The creation of paralogs by tandem duplication is an efficient evolutionary mechanism to introduce additional functionality to a genome by keeping the original gene unaffected. We observe that very close paralogs seems to have decreased Hi-C contacts between their promoters when located in the same TAD, but show enriched association to the same regulatory elements. This somewhat unexpected phenomenon can be explained by a subset of paralogs that functionally replace each other, for example as alternative units in protein complexes. This replacing functionality would require actively regulated exclusive expression of paralogs. Interestingly, a similar mechanism was reported for olfactory receptor genes that contact each other even across different chromosomes to facilitate particular expression of only a single receptor gene per cell (Monahan and Lomvardas 2015; Monahan et al. 2017).

The results of our analysis together with recent literature suggest a many-step mechanism of paralog evolution (Fig. 6.2). First, tandem duplications generate paralog genes, initially coregulated within TADs. Then subsequent chromosomal rearrangements might relocate paralogs to loci distant from their homologs but retain increased chromatin contacts. Further, reorganization of the regulatory environment allows their increased independence being eventually placed even on different chromosomes where contact is no longer necessary. An exception would be genes that precise to be strongly co-regulated with the original copy, for example, to produce replacement proteins.

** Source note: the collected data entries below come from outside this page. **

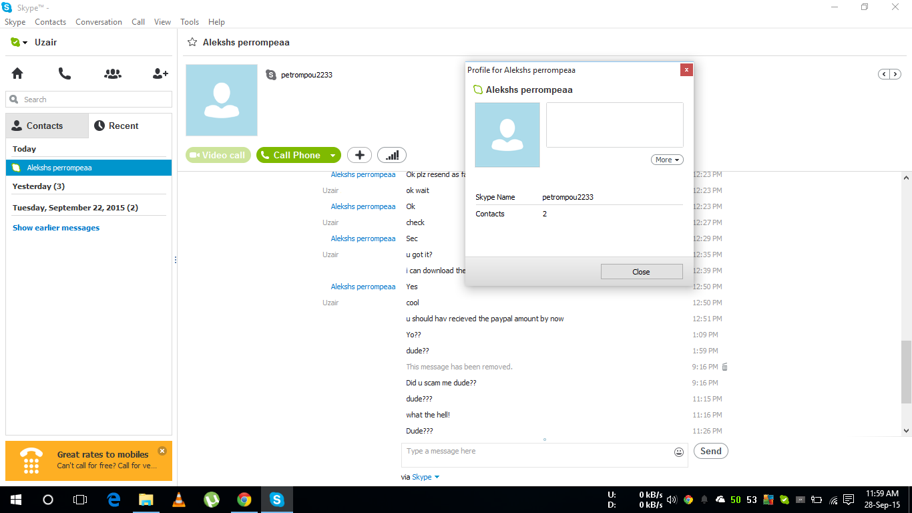Click the plus add-to-conversation button

click(359, 155)
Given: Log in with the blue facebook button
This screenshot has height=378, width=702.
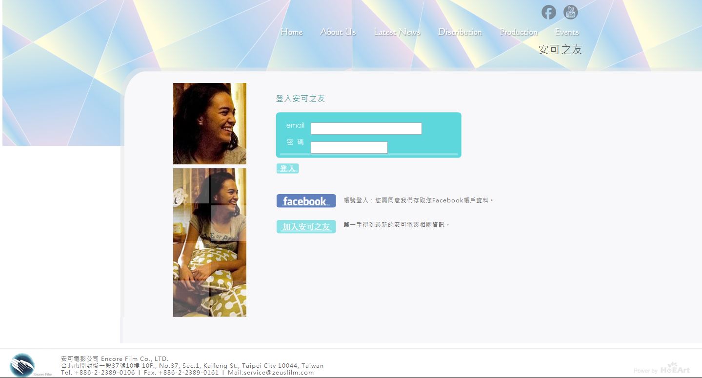Looking at the screenshot, I should click(x=306, y=201).
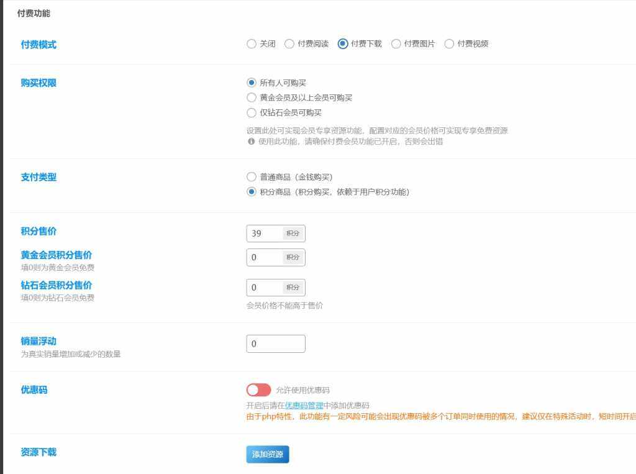Switch payment mode to 付费阅读
Screen dimensions: 636x474
[289, 43]
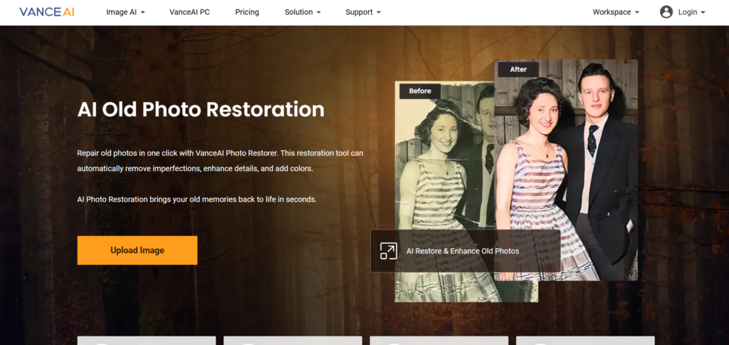The height and width of the screenshot is (345, 729).
Task: Click the user profile avatar icon
Action: (666, 12)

Figure 6.2: Model of paralog gene creation in TADs and evolving regulatory context and TADs over time. Tandem-duplication accounts for the creation of most paralogs. Duplication within a TAD allows the new copy of the gene to be regulated by the same environment (top left). Over evolutionary time, the interactions pattern and regulatory input might change to allow for more independent expression regulation (top center). Evolutionary rearrangements might even relocate the genes to different chromosomes (top right). Alternatively, the two copies might stay in the same TAD to enable them to be coordinately regulated (bottom).

Several mechanisms can explain the creation of new functionality and morphological diversity between species across evolution. A key component and driver for new gene function in evolution or neo-functionalization can be the birth of new enhancers through the acquisition of transcription factor binding and subsequent novel regulatory functions (Long et al. 2016). Similarly, deletion or duplication of TAD boundaries could change the folding structure of genomic regions and enable regulatory contacts with previously insulated regulatory elements (Ibn-Salem et al. 2014; Lupiáñez et al. 2015; Franke 2017). In agreement with these mechanisms observed in genetic diseases, we find that evolutionary rearrangements disrupting TADs are associated with divergent gene expression patterns between mouse and human. These findings indicate an evolutionary mechanism by which structural variations lead to altered domain organization with associated expression changes. Expression in different tissues or developmental time points might enable novel functions and morphologies. One example of altered physiological morphologies upon structural variations is the Liebenberg Syndrom that is characterized by malformation of upper limbs, showing the characteristic bone morphology of hind-limbs (Spielmann et al. 2012). This syndrome is caused by deletions that disrupt a TAD boundary element or translocations. Bothe alternations expose the PITX1 gene to enhancers with specific lower-limb activity (Spielmann and Mundlos 2013). This example, together with other pathogenic phenotypes caused by TAD disruptions (Lupiáñez et al. 2015; Franke et al. 2016; Flöttmann et al. 2017), shows that altered genome folding upon TAD disruption can potentially lead to physiological and morphological novelties during evolution.

Together, our data suggest that TADs act as protective nests for evolving newcomer genes. Duplicating genes within TADs seems to be a reasonable evolutionary mechanism, much more straightforward than creating from nothing an entirely new regulatory environment for a new gene. Genetic variations that alter genome folding and expose genes to new regulatory environments can then create new functions of the gene by expression in different contexts leading to physiological or morphological novelties.